The proposed logic works as follows:

* The reestablish_timeout is initially set to zero (no delay before the
  initial connection). It is also reset to zero upon establishing a
  successful TCP connection (no delay next time we try to reopen the
  connection, whether it got closed by the client or the server side).
  This fixes an issue where we would wait 5-minute after receiving an RST
  from the server rather than retrying immediately (bug 11154).

* xs_connect() delays the (re)connection by reestablish_timeout jiffies.
  reestablish_timeout for the *next* connection attempt is also
  updated to a nonzero value at that point (constant for UDP case,
  exponential backoff for TCP case). There used to be an issue where
  we would apply the exponential backoff even in the UDP case.

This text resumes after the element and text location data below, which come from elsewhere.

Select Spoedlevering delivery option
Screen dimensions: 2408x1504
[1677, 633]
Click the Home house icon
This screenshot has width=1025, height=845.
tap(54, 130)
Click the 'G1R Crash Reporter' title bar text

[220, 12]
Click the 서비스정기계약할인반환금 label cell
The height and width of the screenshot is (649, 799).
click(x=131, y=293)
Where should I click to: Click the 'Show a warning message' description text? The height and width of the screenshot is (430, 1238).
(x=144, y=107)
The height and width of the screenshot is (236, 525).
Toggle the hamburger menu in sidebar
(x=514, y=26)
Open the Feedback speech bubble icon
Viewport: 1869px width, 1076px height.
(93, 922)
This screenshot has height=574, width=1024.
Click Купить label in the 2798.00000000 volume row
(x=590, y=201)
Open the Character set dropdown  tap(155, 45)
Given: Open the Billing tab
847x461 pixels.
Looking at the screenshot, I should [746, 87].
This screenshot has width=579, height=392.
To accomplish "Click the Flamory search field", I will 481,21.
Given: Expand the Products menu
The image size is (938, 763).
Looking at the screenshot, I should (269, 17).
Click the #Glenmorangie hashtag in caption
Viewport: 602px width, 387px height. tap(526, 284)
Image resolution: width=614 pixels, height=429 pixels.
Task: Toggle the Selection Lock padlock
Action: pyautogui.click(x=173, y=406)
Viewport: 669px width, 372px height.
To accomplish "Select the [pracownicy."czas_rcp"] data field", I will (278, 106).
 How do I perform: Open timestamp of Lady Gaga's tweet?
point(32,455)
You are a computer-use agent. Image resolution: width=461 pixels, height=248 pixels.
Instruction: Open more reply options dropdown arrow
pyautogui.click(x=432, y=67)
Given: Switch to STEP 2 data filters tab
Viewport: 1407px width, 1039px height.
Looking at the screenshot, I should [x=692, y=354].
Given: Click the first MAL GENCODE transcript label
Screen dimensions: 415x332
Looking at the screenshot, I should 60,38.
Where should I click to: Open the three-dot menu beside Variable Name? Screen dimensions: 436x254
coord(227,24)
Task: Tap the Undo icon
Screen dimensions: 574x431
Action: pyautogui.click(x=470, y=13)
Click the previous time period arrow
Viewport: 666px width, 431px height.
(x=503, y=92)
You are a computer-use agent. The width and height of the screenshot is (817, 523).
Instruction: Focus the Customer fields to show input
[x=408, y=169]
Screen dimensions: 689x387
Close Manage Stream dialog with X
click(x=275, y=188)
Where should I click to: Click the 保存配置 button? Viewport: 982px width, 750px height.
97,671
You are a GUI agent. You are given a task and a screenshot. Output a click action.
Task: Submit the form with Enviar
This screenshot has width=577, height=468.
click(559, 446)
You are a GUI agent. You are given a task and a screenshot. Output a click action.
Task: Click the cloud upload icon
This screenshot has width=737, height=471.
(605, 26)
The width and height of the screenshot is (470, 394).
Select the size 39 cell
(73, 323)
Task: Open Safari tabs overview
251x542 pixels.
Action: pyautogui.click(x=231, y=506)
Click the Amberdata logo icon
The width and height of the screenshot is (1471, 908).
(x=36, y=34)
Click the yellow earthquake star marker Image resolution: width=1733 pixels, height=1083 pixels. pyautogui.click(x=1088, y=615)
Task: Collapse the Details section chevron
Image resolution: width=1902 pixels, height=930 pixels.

Signed-off-by: Michel Lespinasse <walken-Y93EPB1FQwg@public.gmane.org>
---

--- net/sunrpc/xprtsock.c.orig	2008-10-23 10:43:31.000000000 -0700
+++ net/sunrpc/xprtsock.c	2008-10-23 22:10:50.000000000 -0700
@@ -1134,6 +1134,7 @@
 			transport->tcp_flags =
 				TCP_RCV_COPY_FRAGHDR | TCP_RCV_COPY_XID;
 
+			xprt->reestablish_timeout = 0;
 			xprt_wake_pending_tasks(xprt, 0);
 		}
 		spin_unlock_bh(&xprt->transport_lock);
@@ -1141,7 +1142,6 @@
 	case TCP_FIN_WAIT1:
 		/* The client initiated a shutdown of the socket */
 		xprt->connect_cookie++;
-		xprt->reestablish_timeout = 0;
 		set_bit(XPRT_CLOSING, &xprt->state);
 		smp_mb__before_clear_bit();
 		clear_bit(XPRT_CONNECTED, &xprt->state);
@@ -1154,13 +1154,6 @@
 		xprt_force_disconnect(xprt);
 	case TCP_SYN_SENT:
 		xprt->connect_cookie++;
-	case TCP_CLOSING:
-		/*
-		 * If the server closed down the connection, make sure that
-		 * we back off before reconnecting
-		 */
-		if (xprt->reestablish_timeout < XS_TCP_INIT_REEST_TO)
-			xprt->reestablish_timeout = XS_TCP_INIT_REEST_TO;
 		break;
 	case TCP_LAST_ACK:
 		smp_mb__before_clear_bit();
@@ -1755,25 +1748,25 @@
 {
 	struct rpc_xprt *xprt = task->tk_xprt;
 	struct sock_xprt *transport = container_of(xprt, struct sock_xprt, xprt);
+	unsigned long timeout;
 
 	if (xprt_test_and_set_connecting(xprt))
 		return;
 
-	if (transport->sock != NULL) {
-		dprintk("RPC:       xs_connect delayed xprt %p for %lu "
-				"seconds\n",
-				xprt, xprt->reestablish_timeout / HZ);
-		queue_delayed_work(rpciod_workqueue,
-				   &transport->connect_worker,
-				   xprt->reestablish_timeout);
+	timeout = xprt->reestablish_timeout;
+	if (xprt->prot != IPPROTO_TCP)
+		xprt->reestablish_timeout = XS_UDP_REEST_TO;
+	else if (xprt->reestablish_timeout == 0)
+		xprt->reestablish_timeout = XS_TCP_INIT_REEST_TO;
+	else {
 		xprt->reestablish_timeout <<= 1;
 		if (xprt->reestablish_timeout > XS_TCP_MAX_REEST_TO)
 			xprt->reestablish_timeout = XS_TCP_MAX_REEST_TO;
-	} else {
-		dprintk("RPC:       xs_connect scheduled xprt %p\n", xprt);
-		queue_delayed_work(rpciod_workqueue,
-				   &transport->connect_worker, 0);
 	}
+	dprintk("RPC:       xs_connect delayed xprt %p for %lu seconds\n",
+		xprt, timeout / HZ);
+	queue_delayed_work(rpciod_workqueue, &transport->connect_worker,
+			   timeout);
 }
 
 static void xs_tcp_connect(struct rpc_task *task)
@@ -1935,7 +1928,7 @@
 
 	xprt->bind_timeout = XS_BIND_TO;
 	xprt->connect_timeout = XS_UDP_CONN_TO;
-	xprt->reestablish_timeout = XS_UDP_REEST_TO;
+	xprt->reestablish_timeout = 0;
 	xprt->idle_timeout = XS_IDLE_DISC_TO;
 
 	xprt->ops = &xs_udp_ops;
@@ -2003,7 +1996,7 @@
 
 	xprt->bind_timeout = XS_BIND_TO;
 	xprt->connect_timeout = XS_TCP_CONN_TO;
-	xprt->reestablish_timeout = XS_TCP_INIT_REEST_TO;
+	xprt->reestablish_timeout = 0;
 	xprt->idle_timeout = XS_IDLE_DISC_TO;
 
 	xprt->ops = &xs_tcp_ops;


Hope this helps,

-- 
Michel "Walken" Lespinasse
A program is never fully debugged until the last user dies.